_Work to be completed_
When you copy the material, keep each line exactly as it appears.

_Dataset content_
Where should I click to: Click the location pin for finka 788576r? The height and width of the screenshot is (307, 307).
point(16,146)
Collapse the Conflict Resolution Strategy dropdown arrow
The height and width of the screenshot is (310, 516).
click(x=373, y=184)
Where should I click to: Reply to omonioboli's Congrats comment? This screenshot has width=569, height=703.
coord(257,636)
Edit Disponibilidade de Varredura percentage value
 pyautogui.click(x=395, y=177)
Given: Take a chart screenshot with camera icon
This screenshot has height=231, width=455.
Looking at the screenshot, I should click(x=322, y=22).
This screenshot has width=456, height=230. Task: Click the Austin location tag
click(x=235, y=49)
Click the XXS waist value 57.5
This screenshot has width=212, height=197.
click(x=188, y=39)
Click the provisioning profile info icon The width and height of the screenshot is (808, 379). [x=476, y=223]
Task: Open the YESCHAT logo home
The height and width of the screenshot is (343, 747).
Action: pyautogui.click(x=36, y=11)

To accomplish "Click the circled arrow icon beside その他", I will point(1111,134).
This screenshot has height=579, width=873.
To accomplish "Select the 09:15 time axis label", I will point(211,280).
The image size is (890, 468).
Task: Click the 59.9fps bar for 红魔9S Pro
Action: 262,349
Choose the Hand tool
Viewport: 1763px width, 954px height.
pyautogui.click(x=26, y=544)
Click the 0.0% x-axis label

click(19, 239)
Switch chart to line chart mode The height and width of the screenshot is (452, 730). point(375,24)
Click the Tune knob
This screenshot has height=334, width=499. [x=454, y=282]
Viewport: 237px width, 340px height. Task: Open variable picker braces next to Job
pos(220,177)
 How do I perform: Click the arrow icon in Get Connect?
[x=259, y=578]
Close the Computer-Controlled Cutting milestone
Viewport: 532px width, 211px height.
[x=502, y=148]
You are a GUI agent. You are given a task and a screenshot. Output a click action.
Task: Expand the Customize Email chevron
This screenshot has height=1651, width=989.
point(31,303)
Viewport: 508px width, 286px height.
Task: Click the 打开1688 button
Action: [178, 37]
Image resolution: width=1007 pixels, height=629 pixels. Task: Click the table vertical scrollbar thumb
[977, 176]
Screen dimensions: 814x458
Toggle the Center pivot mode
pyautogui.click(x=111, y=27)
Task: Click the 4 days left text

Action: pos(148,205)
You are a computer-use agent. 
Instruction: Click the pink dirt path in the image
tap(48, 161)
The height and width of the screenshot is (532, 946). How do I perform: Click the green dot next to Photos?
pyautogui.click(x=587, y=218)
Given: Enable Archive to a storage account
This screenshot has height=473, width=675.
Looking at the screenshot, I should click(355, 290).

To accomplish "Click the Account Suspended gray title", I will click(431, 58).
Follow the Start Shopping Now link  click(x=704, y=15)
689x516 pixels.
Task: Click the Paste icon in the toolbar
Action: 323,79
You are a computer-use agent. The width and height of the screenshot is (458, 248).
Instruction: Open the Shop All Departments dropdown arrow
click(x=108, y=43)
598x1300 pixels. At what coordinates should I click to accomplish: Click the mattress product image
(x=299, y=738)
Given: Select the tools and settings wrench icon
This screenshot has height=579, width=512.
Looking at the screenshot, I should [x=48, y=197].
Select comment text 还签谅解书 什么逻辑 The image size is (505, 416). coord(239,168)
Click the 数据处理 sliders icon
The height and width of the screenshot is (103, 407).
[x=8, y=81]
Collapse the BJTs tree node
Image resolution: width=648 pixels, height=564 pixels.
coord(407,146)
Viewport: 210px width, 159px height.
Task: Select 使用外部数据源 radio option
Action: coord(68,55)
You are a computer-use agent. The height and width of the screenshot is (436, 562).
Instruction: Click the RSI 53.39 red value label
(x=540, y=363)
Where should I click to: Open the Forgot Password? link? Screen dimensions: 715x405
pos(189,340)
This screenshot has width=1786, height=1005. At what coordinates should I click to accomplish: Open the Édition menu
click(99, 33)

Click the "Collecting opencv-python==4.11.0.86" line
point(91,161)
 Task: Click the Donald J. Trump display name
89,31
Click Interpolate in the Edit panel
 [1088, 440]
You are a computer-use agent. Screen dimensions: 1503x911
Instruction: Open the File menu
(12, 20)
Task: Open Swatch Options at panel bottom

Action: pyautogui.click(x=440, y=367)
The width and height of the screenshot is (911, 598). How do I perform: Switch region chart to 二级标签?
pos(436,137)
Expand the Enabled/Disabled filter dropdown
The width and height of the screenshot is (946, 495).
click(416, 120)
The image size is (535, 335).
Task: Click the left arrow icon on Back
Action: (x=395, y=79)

_Answer space_
Where should I click to: Click the location pin for finka 788576r? The height and width of the screenshot is (307, 307).
point(16,146)
Collapse the Conflict Resolution Strategy dropdown arrow
The height and width of the screenshot is (310, 516).
click(x=373, y=184)
Where should I click to: Reply to omonioboli's Congrats comment? This screenshot has width=569, height=703.
coord(257,636)
Edit Disponibilidade de Varredura percentage value
 pyautogui.click(x=395, y=177)
Given: Take a chart screenshot with camera icon
This screenshot has height=231, width=455.
Looking at the screenshot, I should click(x=322, y=22).
This screenshot has width=456, height=230. Task: Click the Austin location tag
click(x=235, y=49)
Click the XXS waist value 57.5
This screenshot has width=212, height=197.
click(x=188, y=39)
Click the provisioning profile info icon The width and height of the screenshot is (808, 379). [x=476, y=223]
Task: Open the YESCHAT logo home
The height and width of the screenshot is (343, 747).
Action: pyautogui.click(x=36, y=11)

To accomplish "Click the circled arrow icon beside その他", I will point(1111,134).
This screenshot has height=579, width=873.
To accomplish "Select the 09:15 time axis label", I will point(211,280).
The image size is (890, 468).
Task: Click the 59.9fps bar for 红魔9S Pro
Action: 262,349
Choose the Hand tool
Viewport: 1763px width, 954px height.
pyautogui.click(x=26, y=544)
Click the 0.0% x-axis label

click(19, 239)
Switch chart to line chart mode The height and width of the screenshot is (452, 730). point(375,24)
Click the Tune knob
This screenshot has height=334, width=499. [x=454, y=282]
Viewport: 237px width, 340px height. Task: Open variable picker braces next to Job
pos(220,177)
 How do I perform: Click the arrow icon in Get Connect?
[x=259, y=578]
Close the Computer-Controlled Cutting milestone
Viewport: 532px width, 211px height.
[x=502, y=148]
You are a GUI agent. You are given a task and a screenshot. Output a click action.
Task: Expand the Customize Email chevron
This screenshot has height=1651, width=989.
point(31,303)
Viewport: 508px width, 286px height.
Task: Click the 打开1688 button
Action: [178, 37]
Image resolution: width=1007 pixels, height=629 pixels. Task: Click the table vertical scrollbar thumb
[977, 176]
Screen dimensions: 814x458
Toggle the Center pivot mode
pyautogui.click(x=111, y=27)
Task: Click the 4 days left text

Action: pos(148,205)
You are a computer-use agent. 
Instruction: Click the pink dirt path in the image
tap(48, 161)
The height and width of the screenshot is (532, 946). How do I perform: Click the green dot next to Photos?
pyautogui.click(x=587, y=218)
Given: Enable Archive to a storage account
This screenshot has height=473, width=675.
Looking at the screenshot, I should click(355, 290).

To accomplish "Click the Account Suspended gray title", I will click(431, 58).
Follow the Start Shopping Now link  click(x=704, y=15)
689x516 pixels.
Task: Click the Paste icon in the toolbar
Action: 323,79
You are a computer-use agent. The width and height of the screenshot is (458, 248).
Instruction: Open the Shop All Departments dropdown arrow
click(x=108, y=43)
598x1300 pixels. At what coordinates should I click to accomplish: Click the mattress product image
(x=299, y=738)
Given: Select the tools and settings wrench icon
This screenshot has height=579, width=512.
Looking at the screenshot, I should [x=48, y=197].
Select comment text 还签谅解书 什么逻辑 The image size is (505, 416). coord(239,168)
Click the 数据处理 sliders icon
The height and width of the screenshot is (103, 407).
[x=8, y=81]
Collapse the BJTs tree node
Image resolution: width=648 pixels, height=564 pixels.
coord(407,146)
Viewport: 210px width, 159px height.
Task: Select 使用外部数据源 radio option
Action: coord(68,55)
You are a computer-use agent. The height and width of the screenshot is (436, 562).
Instruction: Click the RSI 53.39 red value label
(x=540, y=363)
Where should I click to: Open the Forgot Password? link? Screen dimensions: 715x405
pos(189,340)
This screenshot has width=1786, height=1005. At what coordinates should I click to accomplish: Open the Édition menu
click(99, 33)

Click the "Collecting opencv-python==4.11.0.86" line
point(91,161)
 Task: Click the Donald J. Trump display name
89,31
Click Interpolate in the Edit panel
 [1088, 440]
You are a computer-use agent. Screen dimensions: 1503x911
Instruction: Open the File menu
(12, 20)
Task: Open Swatch Options at panel bottom

Action: pyautogui.click(x=440, y=367)
The width and height of the screenshot is (911, 598). How do I perform: Switch region chart to 二级标签?
pos(436,137)
Expand the Enabled/Disabled filter dropdown
The width and height of the screenshot is (946, 495).
click(416, 120)
The image size is (535, 335).
Task: Click the left arrow icon on Back
Action: (x=395, y=79)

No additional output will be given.